The First Gulf War took six weeks. Afghanistan took nine. Kosovo, eleven. We are now just past two weeks in the Second Gulf War. It's time for a bit of perspective. This campaign has already been honored with a ``quagmire'' piece by The New York Times' Johnny Apple, seer and author of a similar and justly famous quagmire piece on Afghanistan published just days before the fall of Mazar-e Sharif and the swift collapse of the Taliban.
The drumbeat of complaint for the first two weeks from the media, retired generals and anonymous administration malcontents has been twofold: the ``flawed plan'' and the raised expectations.
With American troops at the gates of Baghdad, the plan is looking pretty good now. But even when things looked tough in Week Two, the frenzy of the critics was a bit weird. It's an old military cliche that all plans look great until the shooting starts. Then the plan is thrown out. Nonetheless, Tommy Franks' plan has fared better than most. It may not have anticipated the level of initial resistance in the south. But this is a campaign of staggering complexity. The fact that but a single element was miscalibrated (without significant damage to the overall campaign) is, on the contrary, testimony to a plan of remarkable prescience.
Even more impressive was the speed of the military's adaptation to the new circumstances.
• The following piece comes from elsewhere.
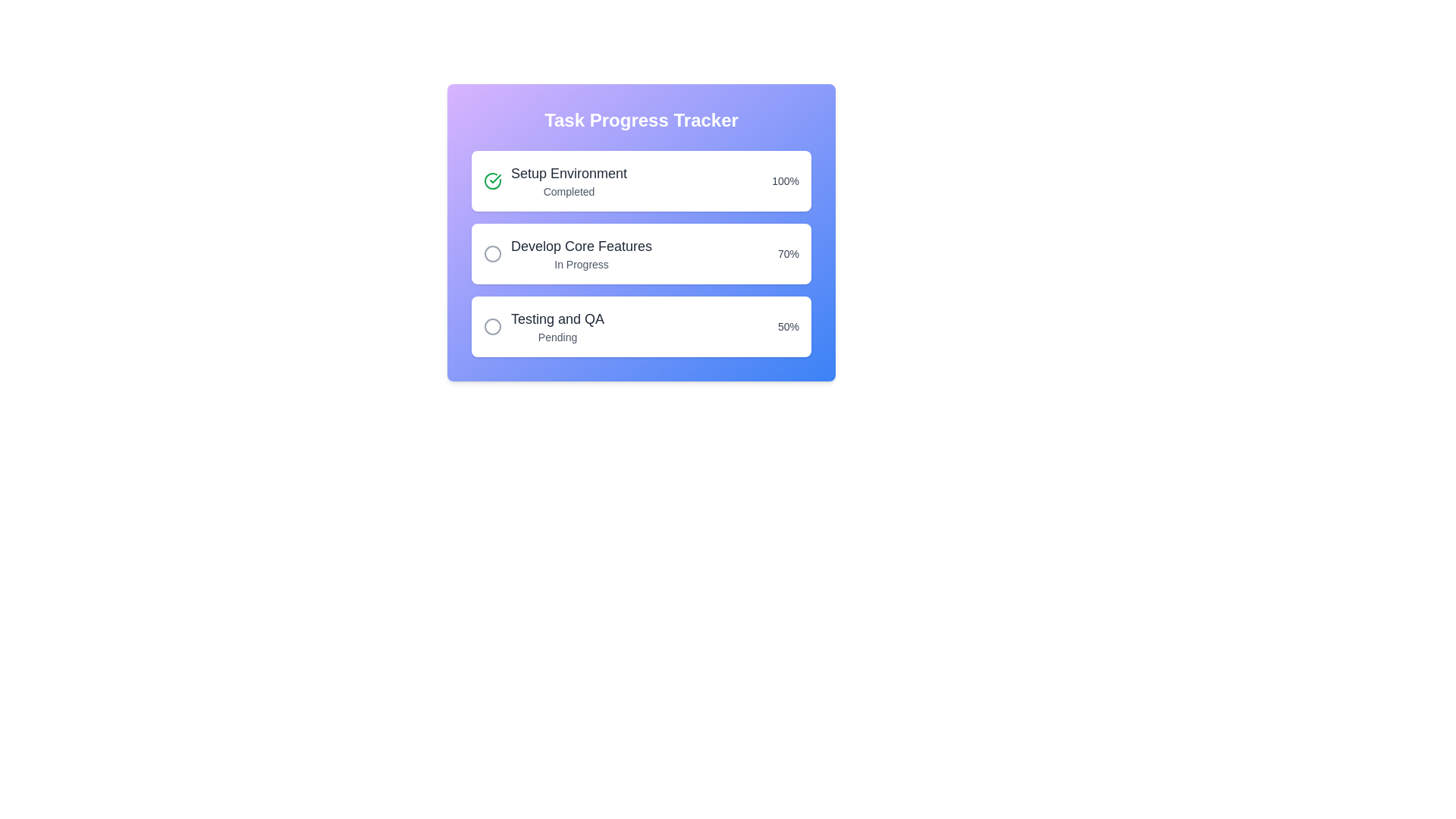 This screenshot has width=1456, height=819. I want to click on the graphic vector icon (checkmark) indicating successful completion of the 'Setup Environment' task in the task progress tracker, so click(495, 177).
For a military establishment as large, mechanized, integrated and complex as America's to be so nimble in adapting to the tactics of Saddam's Baathist die-hard irregulars in southern Iraq is nothing short of astonishing. Why deny it? Take credit for it. This flexibility will have a far more decisive effect on the final outcome than the silly charge that the original blueprint did not perfectly predict the future.
The other major complaint has been raised expectations. It is true that before the war there were expectations of a quick and bloodless victory. It is not fair to say that the administration orchestrated the expectations. It is fair to say that the administration allowed that impression to grow.
For example, former President Clinton had said, ``This war is going to be over in a flash'' and ``You're looking at a couple weeks of bombing and then I'd be astonished if this campaign took more than a week.'' President Bush said nothing of the sort. But the administration did little to dispel the conventional wisdom that Clinton was reflecting.
This passivity is taken by administration critics to be a cynical attempt to manipulate U.S. public opinion in support of a dubious war. Nonsense. The administration already had remarkable across-the-board support for the war. Why raise expectations at home? It is an axiom of political life that you never raise expectations, whether in a political or military campaign, because your defeats are then magnified and your victories discounted.
It is true that the administration did not contradict the general view of an easy war. But not for domestic political reasons. It did so for obvious and very good military reasons. The target audience for these inflated expectations was not the American people but Saddam's henchmen.
Plan A for the war was a quick and devastating attack that would cause a collapse of the regime and lead to the ultimate military outcome--the Sun Tzu ideal of victory with barely a shot fired.
Plan A had several parts: an intense initial ``shock and awe'' air attack, a bold rush of armor to the gates of Baghdad and, fortuitously, a first-night decapitation strike on Saddam's own bunker. But the key to Plan A was a further psy-warfare element: planting in the Iraqi leadership the idea that an American victory was inevitable, that the war would be quick and that Saddam's collapse would be immediate--and therefore they should be prepared within hours to either flee or defect to the winning side.
The point of allowing expectations to remain unrealistically high was to encourage waverers in Saddam's entourage to turn against the regime very early and end the war even before it began. It was a good idea. It did not pan out. But given the possible benefits, it was certainly worth a try.
The regime did not collapse overnight. Hence Plan B, an adapted version to the original war plan. It involves real fighting and real losses. Plan A, in contrast, while always plausible, was a hope for the miraculous. It was a kind of antiwar plan, as it would not have required any real battles at all.
The miracle having not happened, we are now fighting a conventional war. And winning--thanks to the Franks plan and its flexibility, and despite the carping of those who in conflict after conflict see Vietnam in anything short of immediate immaculate victory.